Unless I say so, the views expressed here are mine and mine alone. They may be quoted elsewhere, so long as you give attribution. The dates are (at least according my records) the dates of publication in one of the above print newspapers.

The blog archive (web view) is in chronological order. The display of entries, below, seems to be in reverse order, new to old.

All of the mistakes are of course my own responsibility.

Thursday, December 1, 2011

December 1, 2011 - the science of highways

Every now and then, I run across something that so directly contradicts what I thought I knew that it stops me in my tracks.

I believed, like many people, that the Interstate Highways System was based on two memories of its champion, President Dwight D. Eisenhower.

After retiring as Supreme Commander of Allied forces in Europe during WWII, he contrasted his admiration of the German Autobahn with his trip as a young officer with the 1919 Army Convoy. The 1919 convoy's goal had been to cross the country from Washington, D.C. to San Francisco. It took 24 days. Twenty-one men were injured.

I assumed there had been business reasons for the highways, too, involving lobbying by the growing automobile industry.

Of course, Eisenhower wasn't the first to think of the problem, or the solution. Earlier plans had been drawn up. But it wasn't until 1956 that anything happened.

Why then?

Well, there was a socio-political component too: after the Supreme Court in 1954 ordered busing to address segregation, a lot of white people fled to the suburbs. And of course, the GI Bill paid for a lot of new housing.

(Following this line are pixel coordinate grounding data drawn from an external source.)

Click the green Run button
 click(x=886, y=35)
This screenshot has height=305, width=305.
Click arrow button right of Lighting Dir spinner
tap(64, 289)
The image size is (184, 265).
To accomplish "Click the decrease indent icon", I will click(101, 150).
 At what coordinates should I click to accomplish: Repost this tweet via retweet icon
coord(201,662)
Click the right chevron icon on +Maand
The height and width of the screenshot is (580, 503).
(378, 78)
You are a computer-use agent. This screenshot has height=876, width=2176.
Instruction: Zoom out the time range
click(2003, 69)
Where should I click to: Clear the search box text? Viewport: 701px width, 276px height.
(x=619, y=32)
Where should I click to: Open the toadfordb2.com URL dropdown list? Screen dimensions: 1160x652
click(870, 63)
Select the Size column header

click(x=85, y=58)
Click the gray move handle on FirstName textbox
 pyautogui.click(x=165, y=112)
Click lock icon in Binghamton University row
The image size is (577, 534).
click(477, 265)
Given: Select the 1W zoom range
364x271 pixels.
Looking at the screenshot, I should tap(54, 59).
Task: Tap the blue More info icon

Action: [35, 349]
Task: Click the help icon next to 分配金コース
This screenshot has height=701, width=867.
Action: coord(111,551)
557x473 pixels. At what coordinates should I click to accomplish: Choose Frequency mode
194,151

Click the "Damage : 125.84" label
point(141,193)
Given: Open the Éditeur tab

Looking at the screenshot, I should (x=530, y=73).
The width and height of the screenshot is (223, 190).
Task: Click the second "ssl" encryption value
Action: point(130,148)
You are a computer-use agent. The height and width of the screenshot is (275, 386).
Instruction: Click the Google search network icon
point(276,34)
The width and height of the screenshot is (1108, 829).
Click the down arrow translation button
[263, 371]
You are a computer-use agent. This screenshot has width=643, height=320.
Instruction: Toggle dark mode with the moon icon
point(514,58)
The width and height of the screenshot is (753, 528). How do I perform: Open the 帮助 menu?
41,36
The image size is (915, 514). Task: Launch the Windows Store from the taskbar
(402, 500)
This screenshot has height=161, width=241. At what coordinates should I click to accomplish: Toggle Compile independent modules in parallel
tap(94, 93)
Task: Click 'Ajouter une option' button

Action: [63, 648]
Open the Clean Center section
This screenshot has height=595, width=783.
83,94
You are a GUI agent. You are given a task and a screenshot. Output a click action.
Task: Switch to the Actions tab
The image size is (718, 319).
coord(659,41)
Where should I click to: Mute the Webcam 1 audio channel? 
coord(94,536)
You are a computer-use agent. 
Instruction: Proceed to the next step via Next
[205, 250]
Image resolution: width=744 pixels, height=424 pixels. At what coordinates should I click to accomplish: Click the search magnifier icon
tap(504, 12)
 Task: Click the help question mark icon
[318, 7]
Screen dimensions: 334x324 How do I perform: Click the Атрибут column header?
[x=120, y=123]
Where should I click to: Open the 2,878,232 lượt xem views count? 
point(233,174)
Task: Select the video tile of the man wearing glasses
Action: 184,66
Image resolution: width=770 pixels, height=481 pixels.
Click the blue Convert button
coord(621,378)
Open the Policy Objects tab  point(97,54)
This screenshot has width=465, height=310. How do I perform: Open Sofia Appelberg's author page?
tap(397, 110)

But then I ran across a new explanation. I've been reading a book called "Fool me twice: fighting the assault on science," by Shawn Lawrence Otto.

In brief, Otto says it was all about the atomic bomb. The original military response plan to a nuclear attack was to tell its citizens to build bomb shelters, and "Duck and Cover." (The 1951 film of that name is available on Youtube. It features a remarkably catchy jingle for so grim a subject.)

But a school desk wasn't much protection against a gamma ray burst.

Eventually the Atomic Energy Commission realized the only way to survive the more powerful hydrogen bomb was not to be there when it went off. Otto writes, "As a civil defense official who served from 1953 to 1957 explained, the focus changed from 'Duck and Cover' to 'run like hell.'"

But evacuating a city, even with plenty of warning, just wasn't possible given the roads of the time. Hence, Congress approved the Interstate Highway System, whose full name is the Dwight D. Eisenhower National System of Interstate and Defense Highways.

Fortunately, evacuating an American city before an impending nuclear attack has not yet been necessary. But the Interstate has been used, many times, to try to evacuate cities just ahead of hurricanes. Even with "counterflow" strategies (using all lines on both sides to go away from the city), the results have been mixed. But surely, it works better than the old congested lanes with a million intersections and stoplights.

The point has been made since that time that good roads are a major contributor to economic growth. Consider the effect of C-470 and E-470 alone on our regional economy.

Highways aren't cheap. In 2006, the cost of construction (for the length at that time of 46,876 miles of road) was estimated at $425 billion. About 70% of the funding comes from federal fuel taxes. The rest is from state and local matching funds.

The thesis of "Fool me twice" is that most of the problems - and potential solutions - we face or discover as a species these days are still rooted not just in politics, but in science. And that's something all of us could pay a little more attention to.
--
LaRue's Views are his own.

2 comments:

  1. I believe that originally the Interstate system was also designed to serve as emergency runways for military aircraft. Also - consider that one military vehicle set at say, Denver's Mousetrap or the Eisenhower Tunnel, could control nearly the entire state.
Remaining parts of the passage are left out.